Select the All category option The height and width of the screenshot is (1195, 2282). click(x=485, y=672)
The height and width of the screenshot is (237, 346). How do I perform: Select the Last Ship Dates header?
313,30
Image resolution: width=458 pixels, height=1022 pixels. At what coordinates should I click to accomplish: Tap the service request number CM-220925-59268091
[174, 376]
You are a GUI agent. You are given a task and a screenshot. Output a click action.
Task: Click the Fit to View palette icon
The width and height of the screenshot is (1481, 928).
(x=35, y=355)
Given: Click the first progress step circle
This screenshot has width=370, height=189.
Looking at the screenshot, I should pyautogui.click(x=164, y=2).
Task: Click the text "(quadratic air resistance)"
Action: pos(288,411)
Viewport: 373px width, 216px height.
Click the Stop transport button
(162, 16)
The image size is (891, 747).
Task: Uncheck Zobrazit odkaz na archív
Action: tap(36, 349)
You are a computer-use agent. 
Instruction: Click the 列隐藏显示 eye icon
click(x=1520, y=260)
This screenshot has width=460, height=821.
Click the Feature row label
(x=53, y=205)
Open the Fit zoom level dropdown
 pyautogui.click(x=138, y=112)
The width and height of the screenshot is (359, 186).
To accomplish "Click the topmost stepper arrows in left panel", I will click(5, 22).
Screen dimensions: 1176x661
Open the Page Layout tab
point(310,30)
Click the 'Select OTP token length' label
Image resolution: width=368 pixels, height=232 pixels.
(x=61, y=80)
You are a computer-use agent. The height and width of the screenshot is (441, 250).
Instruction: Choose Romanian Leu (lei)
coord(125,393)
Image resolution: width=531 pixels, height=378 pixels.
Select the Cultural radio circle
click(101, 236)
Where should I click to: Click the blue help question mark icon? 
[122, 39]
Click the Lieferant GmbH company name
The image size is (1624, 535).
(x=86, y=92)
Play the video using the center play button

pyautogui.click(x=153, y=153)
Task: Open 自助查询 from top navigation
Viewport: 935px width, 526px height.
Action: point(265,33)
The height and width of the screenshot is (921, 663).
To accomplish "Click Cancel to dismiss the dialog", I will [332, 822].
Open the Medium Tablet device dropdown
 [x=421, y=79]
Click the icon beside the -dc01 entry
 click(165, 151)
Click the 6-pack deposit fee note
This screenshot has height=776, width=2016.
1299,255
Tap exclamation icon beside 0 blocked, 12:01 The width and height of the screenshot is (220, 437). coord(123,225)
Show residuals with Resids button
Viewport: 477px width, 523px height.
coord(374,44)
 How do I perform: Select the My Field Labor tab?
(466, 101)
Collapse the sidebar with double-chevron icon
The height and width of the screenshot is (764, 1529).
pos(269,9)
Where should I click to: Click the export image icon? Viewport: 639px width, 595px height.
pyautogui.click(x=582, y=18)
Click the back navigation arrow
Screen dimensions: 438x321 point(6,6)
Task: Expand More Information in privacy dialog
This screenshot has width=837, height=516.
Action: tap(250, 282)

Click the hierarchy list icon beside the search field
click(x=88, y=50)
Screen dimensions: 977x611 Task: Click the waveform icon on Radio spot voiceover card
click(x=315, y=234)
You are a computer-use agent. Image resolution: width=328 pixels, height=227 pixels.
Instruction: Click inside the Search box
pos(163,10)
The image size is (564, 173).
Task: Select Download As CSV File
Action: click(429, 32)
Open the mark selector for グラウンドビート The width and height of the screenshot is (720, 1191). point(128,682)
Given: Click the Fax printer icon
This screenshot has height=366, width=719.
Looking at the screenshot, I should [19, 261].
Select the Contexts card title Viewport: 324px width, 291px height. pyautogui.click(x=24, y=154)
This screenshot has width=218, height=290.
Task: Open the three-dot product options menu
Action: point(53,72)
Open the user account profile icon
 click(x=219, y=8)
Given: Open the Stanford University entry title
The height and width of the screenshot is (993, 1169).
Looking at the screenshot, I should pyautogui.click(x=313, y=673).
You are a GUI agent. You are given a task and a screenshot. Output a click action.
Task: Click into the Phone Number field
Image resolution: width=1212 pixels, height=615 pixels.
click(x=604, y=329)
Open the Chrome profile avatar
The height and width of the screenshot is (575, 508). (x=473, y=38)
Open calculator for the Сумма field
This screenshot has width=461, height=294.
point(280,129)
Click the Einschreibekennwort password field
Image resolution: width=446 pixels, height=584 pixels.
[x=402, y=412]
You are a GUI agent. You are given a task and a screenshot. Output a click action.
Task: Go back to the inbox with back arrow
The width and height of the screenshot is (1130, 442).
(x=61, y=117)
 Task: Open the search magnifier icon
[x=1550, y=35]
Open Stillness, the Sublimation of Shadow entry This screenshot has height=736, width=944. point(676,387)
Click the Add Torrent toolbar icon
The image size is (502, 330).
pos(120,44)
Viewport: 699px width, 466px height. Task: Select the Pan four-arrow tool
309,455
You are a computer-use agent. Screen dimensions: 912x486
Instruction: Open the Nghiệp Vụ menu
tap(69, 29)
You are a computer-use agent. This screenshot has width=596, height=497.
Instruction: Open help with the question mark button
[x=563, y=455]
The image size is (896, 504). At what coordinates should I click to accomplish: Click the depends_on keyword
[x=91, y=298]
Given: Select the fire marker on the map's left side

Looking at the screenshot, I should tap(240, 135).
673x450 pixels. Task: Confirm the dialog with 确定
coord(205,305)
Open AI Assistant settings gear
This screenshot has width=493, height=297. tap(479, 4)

____________

WORK INSTRUCTIONS: Return every line of the records above, unchanged and in order.

ANSWER TO THIS EXERCISE:
Select the All category option The height and width of the screenshot is (1195, 2282). click(x=485, y=672)
The height and width of the screenshot is (237, 346). How do I perform: Select the Last Ship Dates header?
313,30
Image resolution: width=458 pixels, height=1022 pixels. At what coordinates should I click to accomplish: Tap the service request number CM-220925-59268091
[174, 376]
You are a GUI agent. You are given a task and a screenshot. Output a click action.
Task: Click the Fit to View palette icon
The width and height of the screenshot is (1481, 928).
(x=35, y=355)
Given: Click the first progress step circle
This screenshot has width=370, height=189.
Looking at the screenshot, I should pyautogui.click(x=164, y=2).
Task: Click the text "(quadratic air resistance)"
Action: pos(288,411)
Viewport: 373px width, 216px height.
Click the Stop transport button
(162, 16)
The image size is (891, 747).
Task: Uncheck Zobrazit odkaz na archív
Action: tap(36, 349)
You are a computer-use agent. 
Instruction: Click the 列隐藏显示 eye icon
click(x=1520, y=260)
This screenshot has width=460, height=821.
Click the Feature row label
(x=53, y=205)
Open the Fit zoom level dropdown
 pyautogui.click(x=138, y=112)
The width and height of the screenshot is (359, 186).
To accomplish "Click the topmost stepper arrows in left panel", I will click(5, 22).
Screen dimensions: 1176x661
Open the Page Layout tab
point(310,30)
Click the 'Select OTP token length' label
Image resolution: width=368 pixels, height=232 pixels.
(x=61, y=80)
You are a computer-use agent. The height and width of the screenshot is (441, 250).
Instruction: Choose Romanian Leu (lei)
coord(125,393)
Image resolution: width=531 pixels, height=378 pixels.
Select the Cultural radio circle
click(101, 236)
Where should I click to: Click the blue help question mark icon? 
[122, 39]
Click the Lieferant GmbH company name
The image size is (1624, 535).
(x=86, y=92)
Play the video using the center play button

pyautogui.click(x=153, y=153)
Task: Open 自助查询 from top navigation
Viewport: 935px width, 526px height.
Action: point(265,33)
The height and width of the screenshot is (921, 663).
To accomplish "Click Cancel to dismiss the dialog", I will [332, 822].
Open the Medium Tablet device dropdown
 [x=421, y=79]
Click the icon beside the -dc01 entry
 click(165, 151)
Click the 6-pack deposit fee note
This screenshot has height=776, width=2016.
1299,255
Tap exclamation icon beside 0 blocked, 12:01 The width and height of the screenshot is (220, 437). coord(123,225)
Show residuals with Resids button
Viewport: 477px width, 523px height.
coord(374,44)
 How do I perform: Select the My Field Labor tab?
(466, 101)
Collapse the sidebar with double-chevron icon
The height and width of the screenshot is (764, 1529).
pos(269,9)
Where should I click to: Click the export image icon? Viewport: 639px width, 595px height.
pyautogui.click(x=582, y=18)
Click the back navigation arrow
Screen dimensions: 438x321 point(6,6)
Task: Expand More Information in privacy dialog
This screenshot has width=837, height=516.
Action: tap(250, 282)

Click the hierarchy list icon beside the search field
click(x=88, y=50)
Screen dimensions: 977x611 Task: Click the waveform icon on Radio spot voiceover card
click(x=315, y=234)
You are a computer-use agent. Image resolution: width=328 pixels, height=227 pixels.
Instruction: Click inside the Search box
pos(163,10)
The image size is (564, 173).
Task: Select Download As CSV File
Action: click(429, 32)
Open the mark selector for グラウンドビート The width and height of the screenshot is (720, 1191). point(128,682)
Given: Click the Fax printer icon
This screenshot has height=366, width=719.
Looking at the screenshot, I should [19, 261].
Select the Contexts card title Viewport: 324px width, 291px height. pyautogui.click(x=24, y=154)
This screenshot has width=218, height=290.
Task: Open the three-dot product options menu
Action: point(53,72)
Open the user account profile icon
 click(x=219, y=8)
Given: Open the Stanford University entry title
The height and width of the screenshot is (993, 1169).
Looking at the screenshot, I should pyautogui.click(x=313, y=673).
You are a GUI agent. You are given a task and a screenshot. Output a click action.
Task: Click into the Phone Number field
Image resolution: width=1212 pixels, height=615 pixels.
click(x=604, y=329)
Open the Chrome profile avatar
The height and width of the screenshot is (575, 508). (x=473, y=38)
Open calculator for the Сумма field
This screenshot has width=461, height=294.
point(280,129)
Click the Einschreibekennwort password field
Image resolution: width=446 pixels, height=584 pixels.
[x=402, y=412]
You are a GUI agent. You are given a task and a screenshot. Output a click action.
Task: Go back to the inbox with back arrow
The width and height of the screenshot is (1130, 442).
(x=61, y=117)
 Task: Open the search magnifier icon
[x=1550, y=35]
Open Stillness, the Sublimation of Shadow entry This screenshot has height=736, width=944. point(676,387)
Click the Add Torrent toolbar icon
The image size is (502, 330).
pos(120,44)
Viewport: 699px width, 466px height. Task: Select the Pan four-arrow tool
309,455
You are a computer-use agent. Screen dimensions: 912x486
Instruction: Open the Nghiệp Vụ menu
tap(69, 29)
You are a computer-use agent. This screenshot has width=596, height=497.
Instruction: Open help with the question mark button
[x=563, y=455]
The image size is (896, 504). At what coordinates should I click to accomplish: Click the depends_on keyword
[x=91, y=298]
Given: Select the fire marker on the map's left side

Looking at the screenshot, I should tap(240, 135).
673x450 pixels. Task: Confirm the dialog with 确定
coord(205,305)
Open AI Assistant settings gear
This screenshot has width=493, height=297. tap(479, 4)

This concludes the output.